» **Information provided**

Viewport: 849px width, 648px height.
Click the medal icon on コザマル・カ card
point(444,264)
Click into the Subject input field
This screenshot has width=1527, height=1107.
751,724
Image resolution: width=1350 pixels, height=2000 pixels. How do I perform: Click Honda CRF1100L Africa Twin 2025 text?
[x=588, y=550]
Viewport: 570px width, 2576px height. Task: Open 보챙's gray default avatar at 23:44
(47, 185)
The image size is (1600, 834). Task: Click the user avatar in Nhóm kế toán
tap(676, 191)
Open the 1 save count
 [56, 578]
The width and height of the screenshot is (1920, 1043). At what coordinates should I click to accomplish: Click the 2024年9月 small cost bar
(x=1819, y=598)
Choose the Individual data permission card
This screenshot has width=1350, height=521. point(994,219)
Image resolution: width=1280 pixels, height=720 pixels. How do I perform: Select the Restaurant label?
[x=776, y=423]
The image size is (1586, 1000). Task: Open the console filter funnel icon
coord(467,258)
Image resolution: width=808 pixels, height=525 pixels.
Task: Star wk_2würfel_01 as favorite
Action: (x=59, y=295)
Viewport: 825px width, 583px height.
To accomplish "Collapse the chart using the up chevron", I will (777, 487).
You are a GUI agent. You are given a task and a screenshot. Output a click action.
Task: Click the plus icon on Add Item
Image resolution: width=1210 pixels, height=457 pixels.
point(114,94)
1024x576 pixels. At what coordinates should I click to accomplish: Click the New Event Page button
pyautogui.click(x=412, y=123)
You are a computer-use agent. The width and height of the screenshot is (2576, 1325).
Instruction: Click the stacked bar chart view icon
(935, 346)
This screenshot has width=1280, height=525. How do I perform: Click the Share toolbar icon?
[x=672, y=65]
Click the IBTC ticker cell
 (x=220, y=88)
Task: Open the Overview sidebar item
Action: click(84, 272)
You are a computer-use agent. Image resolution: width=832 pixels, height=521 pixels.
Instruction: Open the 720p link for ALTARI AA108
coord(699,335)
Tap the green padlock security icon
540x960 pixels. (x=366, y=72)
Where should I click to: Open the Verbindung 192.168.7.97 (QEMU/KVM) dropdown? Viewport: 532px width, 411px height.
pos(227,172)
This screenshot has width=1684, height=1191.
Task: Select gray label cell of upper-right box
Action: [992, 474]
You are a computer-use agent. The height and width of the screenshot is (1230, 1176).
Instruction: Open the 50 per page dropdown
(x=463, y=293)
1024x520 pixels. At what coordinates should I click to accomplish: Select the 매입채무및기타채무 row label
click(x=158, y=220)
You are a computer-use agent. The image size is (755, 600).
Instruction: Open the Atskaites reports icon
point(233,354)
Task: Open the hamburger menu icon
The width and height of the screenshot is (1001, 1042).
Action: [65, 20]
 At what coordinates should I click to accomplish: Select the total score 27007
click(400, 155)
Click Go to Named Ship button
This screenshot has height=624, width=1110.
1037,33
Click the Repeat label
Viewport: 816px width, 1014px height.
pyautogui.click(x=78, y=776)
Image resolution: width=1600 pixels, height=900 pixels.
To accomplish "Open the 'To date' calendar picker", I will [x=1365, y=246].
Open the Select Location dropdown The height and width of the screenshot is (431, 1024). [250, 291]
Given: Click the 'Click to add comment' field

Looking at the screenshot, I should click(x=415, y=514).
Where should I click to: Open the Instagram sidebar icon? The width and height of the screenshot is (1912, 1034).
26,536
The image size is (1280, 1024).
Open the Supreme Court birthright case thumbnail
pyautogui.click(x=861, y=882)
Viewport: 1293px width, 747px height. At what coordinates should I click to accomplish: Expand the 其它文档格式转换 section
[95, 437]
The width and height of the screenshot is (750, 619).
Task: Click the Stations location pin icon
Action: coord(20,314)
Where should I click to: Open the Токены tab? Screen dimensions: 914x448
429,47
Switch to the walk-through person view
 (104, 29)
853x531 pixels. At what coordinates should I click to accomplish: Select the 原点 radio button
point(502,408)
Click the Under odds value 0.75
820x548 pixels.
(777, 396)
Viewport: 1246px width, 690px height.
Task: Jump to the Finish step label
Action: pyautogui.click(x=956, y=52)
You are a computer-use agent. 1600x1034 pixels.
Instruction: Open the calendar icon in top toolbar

» **Task description**
For this exercise, retype each entry from above exactly as it stands.

» **Answer to the exercise**
Viewport: 849px width, 648px height.
Click the medal icon on コザマル・カ card
point(444,264)
Click into the Subject input field
This screenshot has width=1527, height=1107.
751,724
Image resolution: width=1350 pixels, height=2000 pixels. How do I perform: Click Honda CRF1100L Africa Twin 2025 text?
[x=588, y=550]
Viewport: 570px width, 2576px height. Task: Open 보챙's gray default avatar at 23:44
(47, 185)
The image size is (1600, 834). Task: Click the user avatar in Nhóm kế toán
tap(676, 191)
Open the 1 save count
 [56, 578]
The width and height of the screenshot is (1920, 1043). At what coordinates should I click to accomplish: Click the 2024年9月 small cost bar
(x=1819, y=598)
Choose the Individual data permission card
This screenshot has width=1350, height=521. point(994,219)
Image resolution: width=1280 pixels, height=720 pixels. How do I perform: Select the Restaurant label?
[x=776, y=423]
The image size is (1586, 1000). Task: Open the console filter funnel icon
coord(467,258)
Image resolution: width=808 pixels, height=525 pixels.
Task: Star wk_2würfel_01 as favorite
Action: (x=59, y=295)
Viewport: 825px width, 583px height.
To accomplish "Collapse the chart using the up chevron", I will (777, 487).
You are a GUI agent. You are given a task and a screenshot. Output a click action.
Task: Click the plus icon on Add Item
Image resolution: width=1210 pixels, height=457 pixels.
point(114,94)
1024x576 pixels. At what coordinates should I click to accomplish: Click the New Event Page button
pyautogui.click(x=412, y=123)
You are a computer-use agent. The width and height of the screenshot is (2576, 1325).
Instruction: Click the stacked bar chart view icon
(935, 346)
This screenshot has width=1280, height=525. How do I perform: Click the Share toolbar icon?
[x=672, y=65]
Click the IBTC ticker cell
 (x=220, y=88)
Task: Open the Overview sidebar item
Action: click(84, 272)
You are a computer-use agent. Image resolution: width=832 pixels, height=521 pixels.
Instruction: Open the 720p link for ALTARI AA108
coord(699,335)
Tap the green padlock security icon
540x960 pixels. (x=366, y=72)
Where should I click to: Open the Verbindung 192.168.7.97 (QEMU/KVM) dropdown? Viewport: 532px width, 411px height.
pos(227,172)
This screenshot has width=1684, height=1191.
Task: Select gray label cell of upper-right box
Action: [992, 474]
You are a computer-use agent. The height and width of the screenshot is (1230, 1176).
Instruction: Open the 50 per page dropdown
(x=463, y=293)
1024x520 pixels. At what coordinates should I click to accomplish: Select the 매입채무및기타채무 row label
click(x=158, y=220)
You are a computer-use agent. The image size is (755, 600).
Instruction: Open the Atskaites reports icon
point(233,354)
Task: Open the hamburger menu icon
The width and height of the screenshot is (1001, 1042).
Action: [65, 20]
 At what coordinates should I click to accomplish: Select the total score 27007
click(400, 155)
Click Go to Named Ship button
This screenshot has height=624, width=1110.
1037,33
Click the Repeat label
Viewport: 816px width, 1014px height.
pyautogui.click(x=78, y=776)
Image resolution: width=1600 pixels, height=900 pixels.
To accomplish "Open the 'To date' calendar picker", I will [x=1365, y=246].
Open the Select Location dropdown The height and width of the screenshot is (431, 1024). [250, 291]
Given: Click the 'Click to add comment' field

Looking at the screenshot, I should click(x=415, y=514).
Where should I click to: Open the Instagram sidebar icon? The width and height of the screenshot is (1912, 1034).
26,536
The image size is (1280, 1024).
Open the Supreme Court birthright case thumbnail
pyautogui.click(x=861, y=882)
Viewport: 1293px width, 747px height. At what coordinates should I click to accomplish: Expand the 其它文档格式转换 section
[95, 437]
The width and height of the screenshot is (750, 619).
Task: Click the Stations location pin icon
Action: coord(20,314)
Where should I click to: Open the Токены tab? Screen dimensions: 914x448
429,47
Switch to the walk-through person view
 (104, 29)
853x531 pixels. At what coordinates should I click to accomplish: Select the 原点 radio button
point(502,408)
Click the Under odds value 0.75
820x548 pixels.
(777, 396)
Viewport: 1246px width, 690px height.
Task: Jump to the Finish step label
Action: pyautogui.click(x=956, y=52)
You are a computer-use agent. 1600x1034 pixels.
Instruction: Open the calendar icon in top toolbar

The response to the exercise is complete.